The letter suggested the following courses of action to help rural healthcare providers who would be adversely affected by the CMS mandate:

  • CMS should consider permitting hospitals in health professional shortage areas to seek waivers from the mandate if they can demonstrate difficulties with retention of staff. Those parts of the country which already suffer from shortages, and which are disadvantaged in terms of recruitment and retention, need to first do no harm in terms of staffing availability. Permitting health systems that can demonstrate staff retention challenges to seek waivers would be fair and would appropriately recognize the importance of balancing appropriate staffing levels at healthcare facilities with the administration’s desire to increase vaccination rates among healthcare workers.
  • In the absence of offering the option to seek a waiver, CMS should delay implementation of the vaccine mandate at least through June for facilities located in health professional shortage areas. This will allow facilities located in the areas with the greatest healthcare workforce shortages time to implement policies and procedures aimed at improving vaccination rates. This will also help ensure that individuals who are living in rural communities are not disproportionately impacted by staffing shortages that may occur as a result of employees refusing the vaccine.
  • CMS should take a flexible approach to surveying for compliance with the vaccine mandate and allow providers to show that if they are not compliant, the lack of compliance is due to the facility prioritizing appropriate levels of staffing to care for the needs of the community it is responsible for serving. An important part of the mission of CMS is to ensure high quality care provided through compliance with the conditions of participation. If a provider can demonstrate that a condition of participation could materially undermine quality of care or access to care, then the priority of the survey should be to ensure the licensed entity is taking all appropriate steps to mitigate that which undermines quality of care or access. Thus, if the facility determines that terminating a material number of employees can impair its ability to keep the facility clean, feed its patients, or provide appropriate and safe levels of staffing for direct care, this determination should be considered before penalizing the licensed entity.
  • CMS should direct state survey agencies to verify the presence of policies and procedures related to the IFR and verify they are being followed. However, assessing the appropriateness of medical or religious exemptions is beyond a surveyor’s expertise and should not be included in the scope of surveys for compliance.

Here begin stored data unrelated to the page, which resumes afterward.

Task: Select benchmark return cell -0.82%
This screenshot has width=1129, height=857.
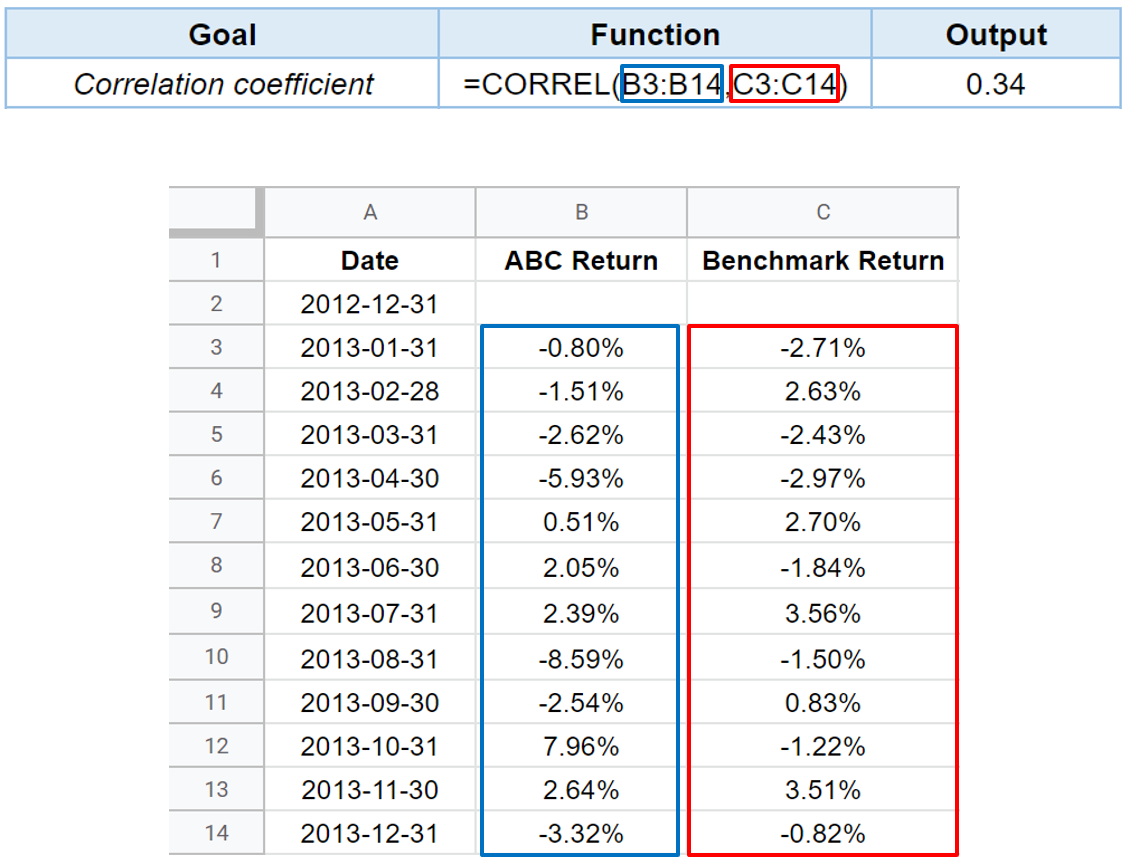Action: 822,834
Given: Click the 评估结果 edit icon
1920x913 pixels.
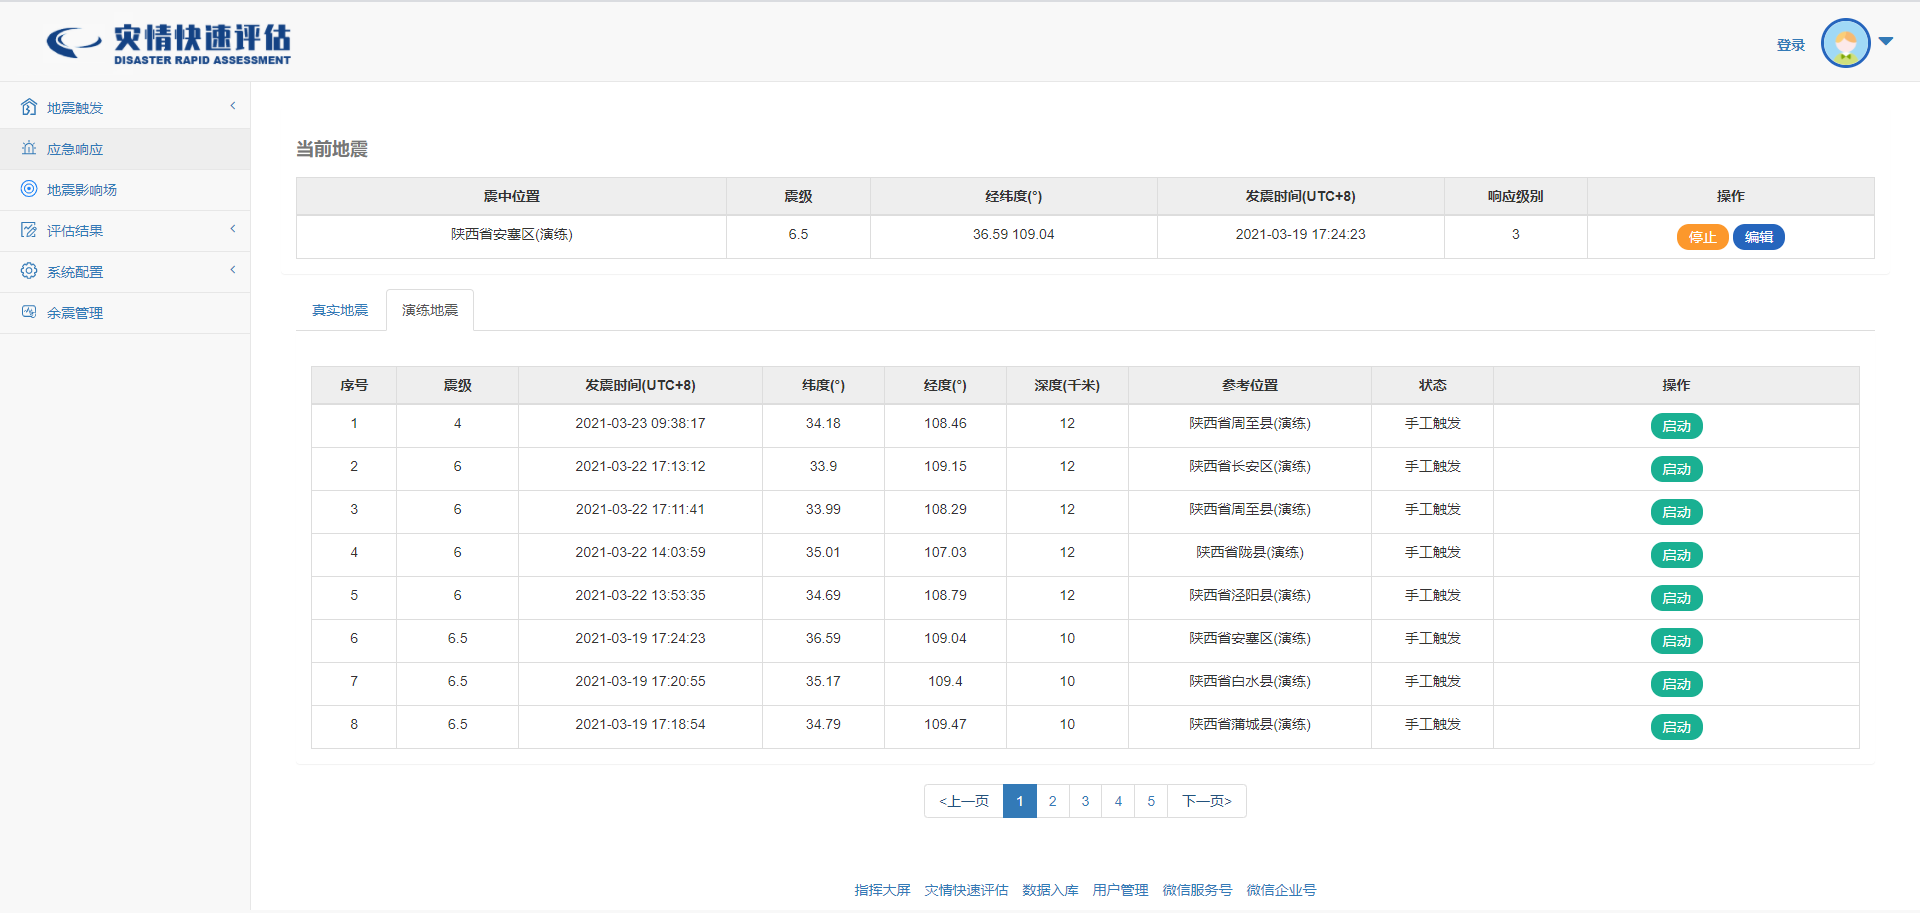Looking at the screenshot, I should (29, 230).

  • CMS should remove the administrative burden it has placed on healthcare facilities to verify COVID-19 vaccinations for contractors and vendors. Healthcare facilities should not be asked to take on the compliance burden of verifying the vaccination status of third parties.
  • CMS should allow staff who have received one dose of the COVID-19 vaccine to perform their jobs while they await their second dose so long as they are complying with policies to minimize the risk of transmission (e.g., PPE, testing, social distancing, etc.). This will help preserve workforce levels as we encourage higher levels of vaccination.
  • CMS should make it clear that the definition of “fully vaccinated” for purposes of compliance with the CMS mandate does not include boosters.

At the conclusion of his letter, Levine thanked the CMS for its previous flexibility and expressed hope that that would continue.